US deficit projected at $1.35T
The Congressional Budget Office report predicts a sluggish economic recovery and continued high deficits that present political problems for President Barack Obama and his Democratic allies.
The White House is under considerable pressure to cut deficits — the red ink hit a record $1.4 trillion last year — or at least keep them from growing. Encouraged by last week's Massachusetts Senate victory, Republicans are hitting hard on the issue, and polls show voters increasingly concerned ahead of elections in November.
The report sees a slow rebound of the economy, with unemployment averaging 10.1 percent this year as the economy grows by just over 2 percent. It would grow only slightly more next year with an unemployment rate of 9.5 percent.
"Economic growth in the next few years will probably be muted in the aftermath of the financial and economic turmoil," the CBO report says.
The latest estimates also see a $1.35 trillion deficit for the current budget year, dropping to $980 billion next year — but only if a host of tax cuts enacted under President George W. Bush are allowed to expire.
It is a sobering reminder of the fundamental imbalance of the federal government's budget that comes just days before Obama's Feb. 1 budget submission. The White House says Obama will propose a three-year freeze on domestic agency budgets, though the savings would barely make a dent. It has not said whether Obama will proposes tax hikes or cuts to spiraling health and pension benefit programs.
The deficit would slide to $480 billion by 2015, CBO says, but only if tax cuts on income, investments and large estates are allowed to expire at the end of this year. Most budget experts see deficits as far higher once tax cuts and other policies are factored in.
The 2010 deficit figure is in line with previous estimates and would be a slight decline from last year's $1.4 trillion shortfall. But plans afoot on in Congress Hill for a new jobs bill and a coming Obama request for war funds would add to the total.
The figures arrived just hours before the Senate is likely to reject a White House-backed plan to establish a bipartisan task force to recommend steps to curb the deficit.

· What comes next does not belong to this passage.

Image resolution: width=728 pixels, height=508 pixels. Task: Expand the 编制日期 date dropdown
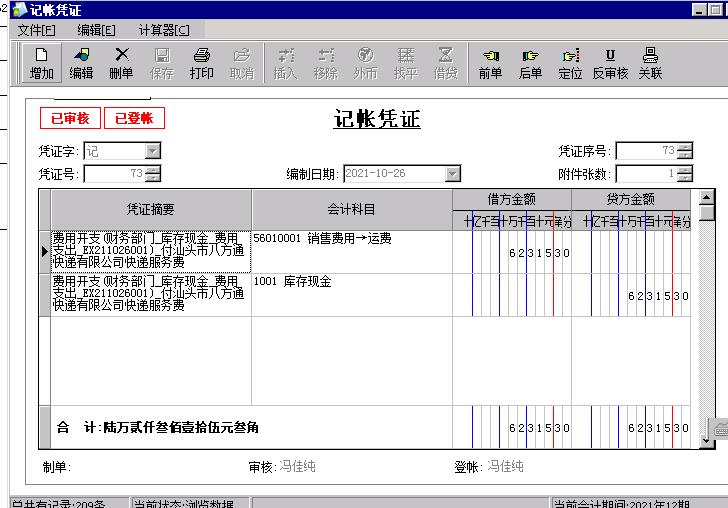pos(452,174)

The figures bring continued bad news on the deficit, keeping the pressure on Obama and congressional Democrats to demonstrate they are serious about taking on the flood of red ink.
The spending freeze, expected to be proposed by Obama during the State of the Union address on Wednesday, would apply to a relatively small portion of the federal budget, affecting a $477 billion pot of money available for domestic agencies whose budgets are approved by Congress each year. Some of those agencies could get increases, others would have to face cuts; such programs got an almost 10 percent increase this year. The federal budget total was $3.5 trillion.